Scaling up climate-smart dairy practices in Kenya through Nationally Appropriate Mitigation Actions

Photo: S. Odeyo (ICRAF)

Outcome year

Led by

ICRAF, ILRI

Regions

Summary 

The livestock sector is responsible for 14% of all human-induced greenhouse gas emissions, making it a key  sector for mitigation action. Within the dairy sector specifically, better feed production and feeding practises can bring strong mitigation and livelihood benefits, while providing increased resilience to climate change. By focusing on the mitigation benefits derived from these practices as an entry point, the dairy sector of Kenya is leveraging climate finance to promote sustainable development. A meta-analysis of various climate-smart dairy practices, industry know-how, as well as the latest Nationally Apropriate Mitigation Actions (NAMAs), was conducted to establish a repertoire of best practices. These climate-smart feeding and husbandry practices were disseminated to 600,000 farmers from a variety of Kenyan Dairy organisations, including: 

  • Kenya National Farmers’ Federation (KENAFF)  
  • Kenya Livestock Breeders Organization (KLBO) 
  • Kenya Dairy Producers Association (KDPA) 
  • Kenya National Milk Producers Organization (KENDAPO) 
  • Association of Kenyan Feed Manufacturers (AKEFEMA)  
  • Dairy Traders Association 

As a result of the project, over USD 3.5 million in financing has been leveraged from the Livelihoods Fund and Brookside Dairy.

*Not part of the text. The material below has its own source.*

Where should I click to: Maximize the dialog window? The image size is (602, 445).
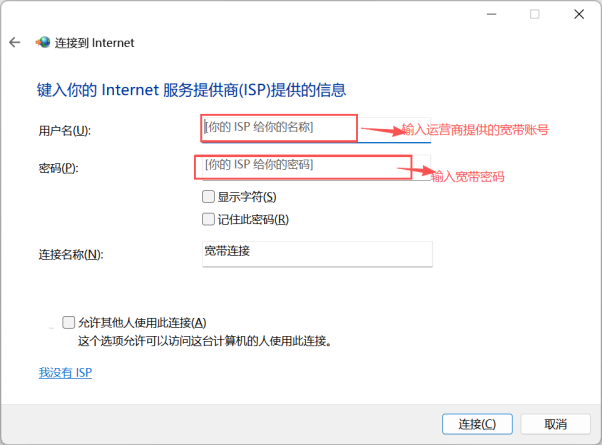535,14
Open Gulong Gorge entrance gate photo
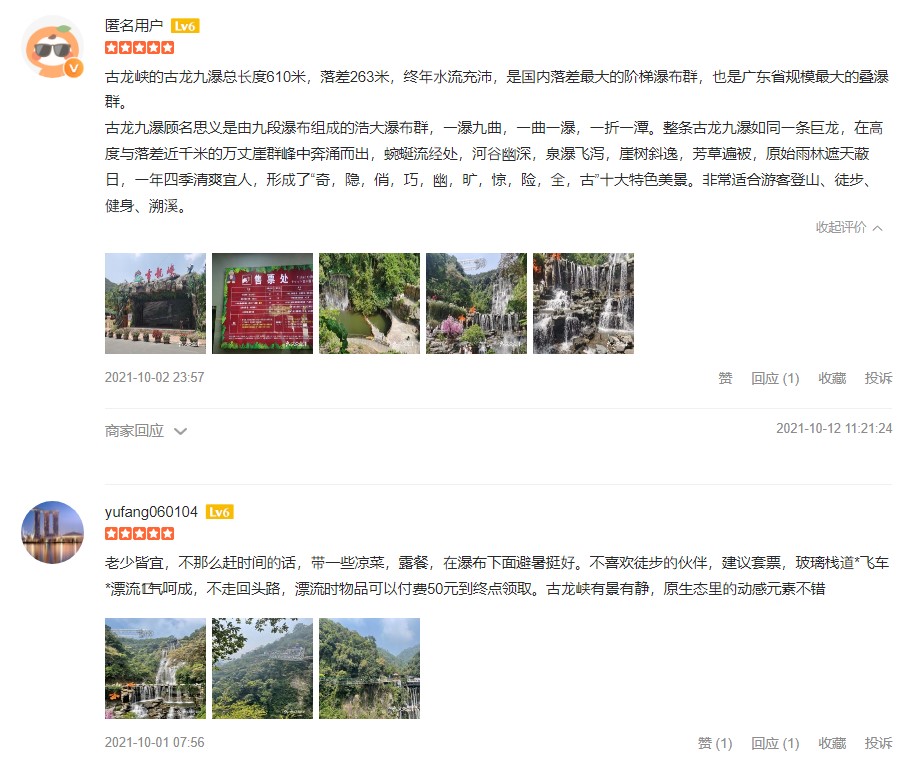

Climate-smart actions in the dairy sector in Kenya have huge potential. The Government of Kenya estimates that these actions can be scaled up to reach 1.8 million households, decreasing the country’s emissions by 3.3% of its 2010 emissions, while sustaining 180,000 jobs in the sector and improving smallholder incomes by USD 1000-2000 per year.

Key facts 

  • The project disseminated climate-smart dairy feeding and husbandry practices to 600,000 farmers 
  • 25% of the farmers reached were women 
  • Over USD 3.5 million in private investment has been leveraged  
  • Soil erosion can be reduced on 100,000 ha of land by 2018 
  • 1.2 Million tCO2e are expected to be mitigated by 2018  

Lessons: key elements of success 

  • Identifying existing value chain actors and supporting institutions working with large numbers of farmers help scale the adoption of best dairy management practices  
  • The main strategies for the development of the dairy NAMA was (i) to identify best practices from existing experience at farm, supporting institution and policy levels; (ii) to support innovation in areas where existing experience is lacking; (iii) to involve diverse stakeholders in identifying best practices and designing the NAMA interventions.